SIMPLIFIED AND RAPID METHOD FOR DETERMINING FLOW CHARACTERISTICS OF EVERY GAS-LIFT VALVE (GLV)

The current API testing method requires quite amount of time to complete a Gas Lift Valve (GLV) test. The API method was developed for the GLV manufacture rather than the producer. There is a need for a method of testing oriented toward the producer. In the proposed method of testing which is based on the concept of blow-down; the valve is tested in a few seconds. The Thornhill-Craver equation (TC) has been modified since the flowing area is constantly changing and is not necessarily equal to the port area. Note that TC equation primarily developed for the chokes and gas passage though chokes. This method can easily be applied for the GLVs with check valve on them as well as cross-over seat valves and all different GLVs with different structural architectures. It can be applied to tubing retrievable as well as wireline retrievable GLVs. The current proposed industry instrument is not capable of measuring the performance of cross-over seat valves but this method can perform the test on that smoothly.
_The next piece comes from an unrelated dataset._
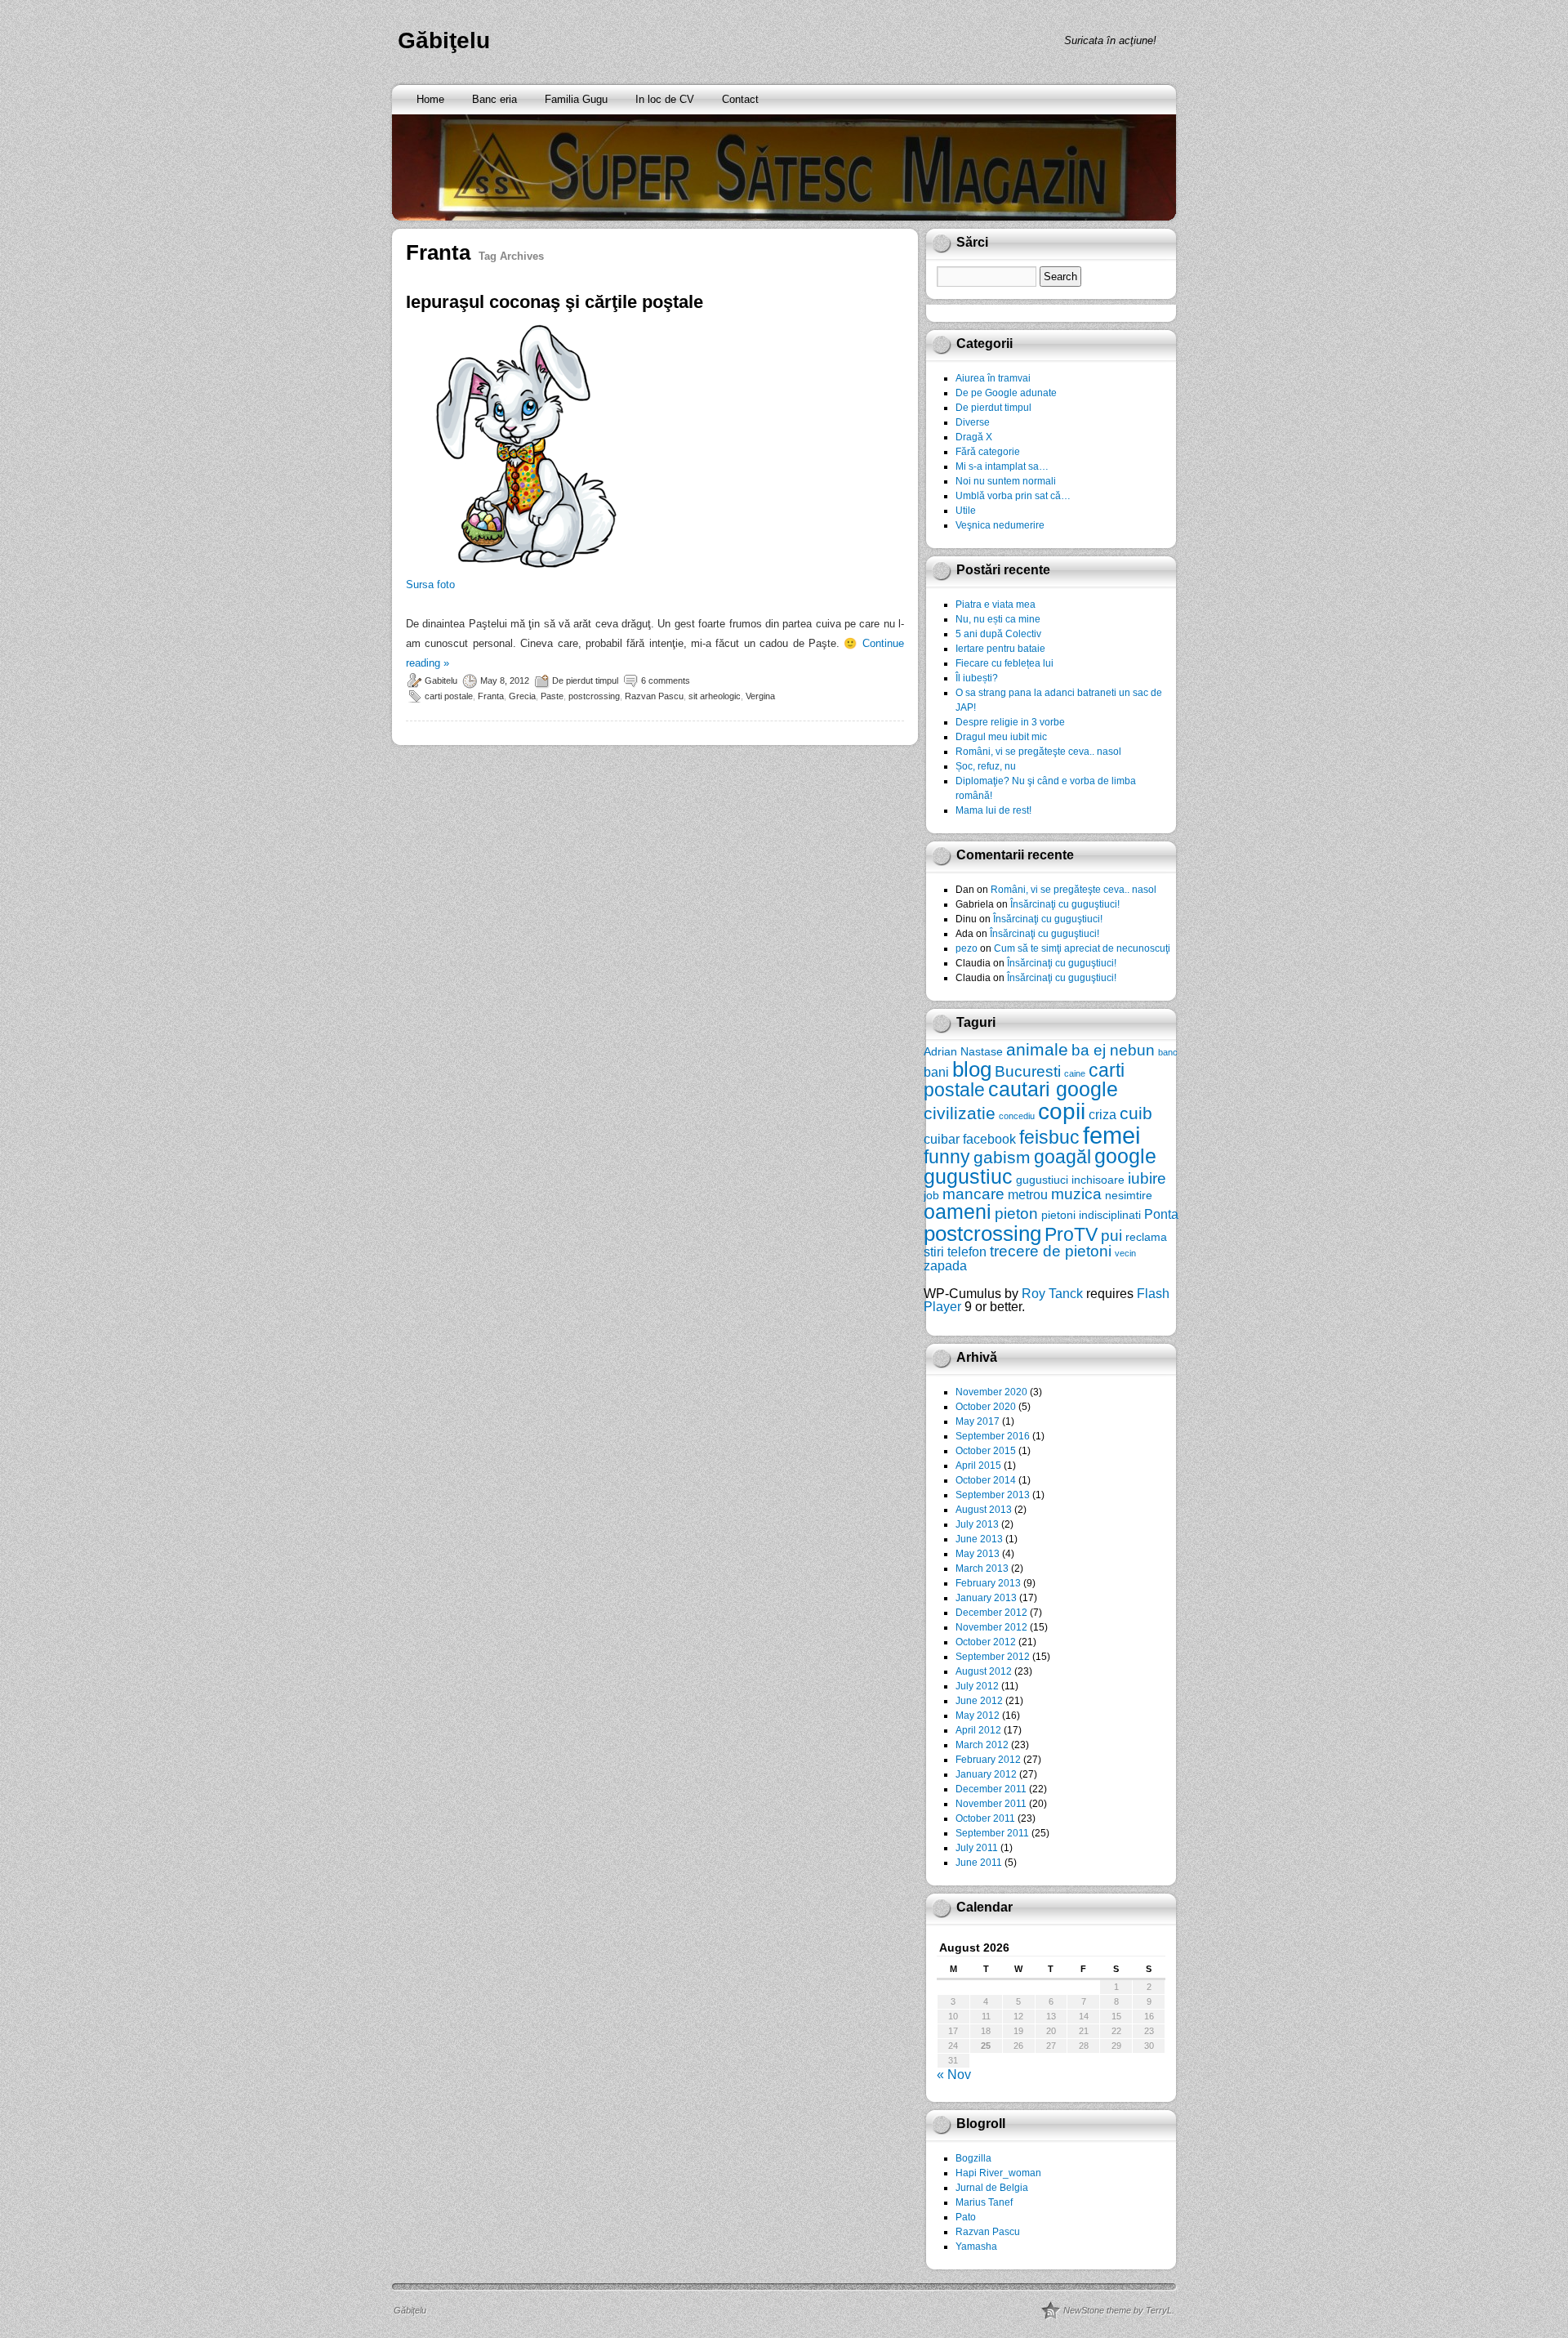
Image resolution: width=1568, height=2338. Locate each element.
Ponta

The sample rate in this method is 100-10000 samples per second to achieve the highest possible accuracy for the measurement. This method is aimed to be accurate in the critical flow region where there is no effect of downstream pressure on the flowrate. The effect of temperature on the valve opening and closing pressure has been investigated as well. This method of testing provides an opportunity to other applications. This method will let the user to evaluate tapered seat orifices as well as sharp-edged. Tapered seat can pass more gas than sharp-edged seat at the same ball distance from the rest. This method is capable of measurement of the performance of cross-over seat valves, and GLVs with check valves. This method can be furnished at a fraction of the cost of the API method. This is another reason to announce such method. The development of such testing method is for the favor of the producer. The manufacture just adjusts the GLV performance based on API method for the producer’s need and this method assures the producer of producing predicted amount of liquid or not. In this experimental work, several hundred flow tests ran using different GLVs with various port and ball sizes to quantify the flow behavior at critical flow conditions. It has been found that the discharge coefficient is changing based on flow velocity profile (Reynolds number) and upstream pressure.